The Embassy of the Kingdom of the Netherlands in Ghana is signalling a clear shift in its approach to the country’s horticulture sector: the years of capacity building are done; the priority now is investment.

That message was delivered publicly at the annual Horticulture Business Forum held on February 12, 2026 in Accra, where Ambassador H.E. Jeroen Verheul told farmers, financial institutions, agribusinesses and government representatives that the sector has the foundations it needs and must now attract finance at scale.

The forum, convened by the Embassy alongside partners Resilience BV, MDF West Africa and the Ghana-Netherlands Business and Culture Council (GNBCC), focused on a single question: how to unlock finance and accelerate growth across Ghana’s horticulture value chain.

The urgency is grounded in numbers. Ghana’s horticulture sector has been growing at around 10 percent annually, significantly outpacing the broader agricultural sector’s 3.3 percent average. Agriculture as a whole accounts for nearly 20 percent of gross domestic product (GDP) and more than 30 percent of export earnings. Yet producers and cooperatives along the horticulture chain remain chronically underfinanced, hampered by high interest rates, limited collateral and a perception among financial institutions that the sector carries disproportionate risk.

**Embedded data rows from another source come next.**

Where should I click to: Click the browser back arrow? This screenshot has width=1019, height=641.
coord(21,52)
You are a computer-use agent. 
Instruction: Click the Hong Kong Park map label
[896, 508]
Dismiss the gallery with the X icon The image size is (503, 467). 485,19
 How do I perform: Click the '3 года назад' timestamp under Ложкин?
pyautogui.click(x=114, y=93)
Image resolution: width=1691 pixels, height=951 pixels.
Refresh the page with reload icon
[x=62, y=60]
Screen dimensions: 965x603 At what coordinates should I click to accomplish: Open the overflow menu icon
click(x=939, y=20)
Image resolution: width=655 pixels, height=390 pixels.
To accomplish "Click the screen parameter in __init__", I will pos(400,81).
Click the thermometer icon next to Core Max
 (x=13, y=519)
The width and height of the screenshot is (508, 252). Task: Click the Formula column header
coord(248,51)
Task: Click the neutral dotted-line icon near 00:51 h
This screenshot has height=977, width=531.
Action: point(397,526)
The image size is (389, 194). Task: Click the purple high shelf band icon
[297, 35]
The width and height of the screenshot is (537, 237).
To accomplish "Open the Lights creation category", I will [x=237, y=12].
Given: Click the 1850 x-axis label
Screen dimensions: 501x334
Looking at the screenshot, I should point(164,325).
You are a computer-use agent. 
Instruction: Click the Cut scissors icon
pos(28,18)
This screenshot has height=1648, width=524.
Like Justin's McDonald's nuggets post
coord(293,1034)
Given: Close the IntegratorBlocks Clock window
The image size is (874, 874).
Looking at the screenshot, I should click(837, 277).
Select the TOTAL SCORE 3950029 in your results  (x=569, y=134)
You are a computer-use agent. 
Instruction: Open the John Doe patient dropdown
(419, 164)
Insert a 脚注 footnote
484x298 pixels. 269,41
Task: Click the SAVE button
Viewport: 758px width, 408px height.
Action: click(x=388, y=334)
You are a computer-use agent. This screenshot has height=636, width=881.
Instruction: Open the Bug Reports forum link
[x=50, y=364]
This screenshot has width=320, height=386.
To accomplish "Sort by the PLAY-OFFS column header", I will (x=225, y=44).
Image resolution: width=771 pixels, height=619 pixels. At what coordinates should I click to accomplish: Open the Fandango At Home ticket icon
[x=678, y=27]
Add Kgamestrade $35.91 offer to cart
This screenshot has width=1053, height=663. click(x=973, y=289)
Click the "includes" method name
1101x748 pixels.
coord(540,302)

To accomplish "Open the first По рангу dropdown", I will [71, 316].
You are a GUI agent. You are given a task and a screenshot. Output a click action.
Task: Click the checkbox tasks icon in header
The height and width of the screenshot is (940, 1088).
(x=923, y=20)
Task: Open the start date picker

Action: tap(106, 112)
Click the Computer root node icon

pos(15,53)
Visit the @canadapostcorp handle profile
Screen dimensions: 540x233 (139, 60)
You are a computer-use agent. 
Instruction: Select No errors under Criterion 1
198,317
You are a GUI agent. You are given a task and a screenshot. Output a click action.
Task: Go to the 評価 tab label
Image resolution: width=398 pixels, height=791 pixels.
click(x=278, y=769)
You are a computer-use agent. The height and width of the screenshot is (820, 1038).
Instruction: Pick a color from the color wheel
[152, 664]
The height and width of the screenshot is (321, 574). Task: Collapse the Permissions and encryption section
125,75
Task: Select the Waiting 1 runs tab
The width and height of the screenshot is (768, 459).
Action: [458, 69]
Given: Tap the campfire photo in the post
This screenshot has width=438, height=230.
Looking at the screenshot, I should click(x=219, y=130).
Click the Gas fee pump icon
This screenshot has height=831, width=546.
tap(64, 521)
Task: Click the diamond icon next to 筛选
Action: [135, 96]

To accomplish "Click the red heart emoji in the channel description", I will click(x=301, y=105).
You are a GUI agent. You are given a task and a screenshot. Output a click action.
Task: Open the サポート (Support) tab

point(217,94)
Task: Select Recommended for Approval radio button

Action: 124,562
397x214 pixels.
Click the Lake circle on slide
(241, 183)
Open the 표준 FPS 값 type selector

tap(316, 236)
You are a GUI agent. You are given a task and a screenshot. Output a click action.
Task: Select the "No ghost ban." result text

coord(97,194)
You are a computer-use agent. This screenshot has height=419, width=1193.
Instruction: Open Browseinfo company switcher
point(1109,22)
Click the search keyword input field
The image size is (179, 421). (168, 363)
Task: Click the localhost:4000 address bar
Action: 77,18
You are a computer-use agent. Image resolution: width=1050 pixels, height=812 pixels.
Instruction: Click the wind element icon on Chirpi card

Over the past four years, the Dutch Embassy and its partners have worked to address the structural conditions that make investment difficult: training more than 1,200 people in climate-smart farming and business skills, launching the Ghana Seed Partnership (GSP) in October 2025 with 13 stakeholders and research institutions including Wageningen University, and piloting a cold chain project that deployed solar-powered cooling tricycles to peri-urban farmers.

The most recent addition to that architecture is the Green, Digital and Inclusive Private Sector Development (GDI PSD) Programme, a EUR 17.3 million Team Europe initiative launched in January 2026. Co-financed by the European Union (EU) delegation, the Netherlands and France, and implemented under Ghana’s Ministry of Trade, Agribusiness and Industry (MOTAI), it targets improved access to green and digital finance for entrepreneurs, regulatory reform, and capacity building focused on women-led and youth-led businesses.

Ambassador Verheul’s broader argument is that the bilateral relationship has moved decisively from aid to trade since 2022, with horticulture and cocoa serving as the two anchor sectors where Dutch expertise and Ghanaian market needs converge. In that context, the forum on access to finance was not a technical event: it was a signal that the sector is ready to be treated as a commercial opportunity rather than a development project.

Ghana’s exports to the Netherlands reached EUR 650 million in 2024, up from EUR 450 million the year before, driven largely by cocoa and aluminium. The horticulture sector is not yet a major contributor to that figure, but the trajectory of Dutch engagement suggests that is precisely what the partnership is designed to change.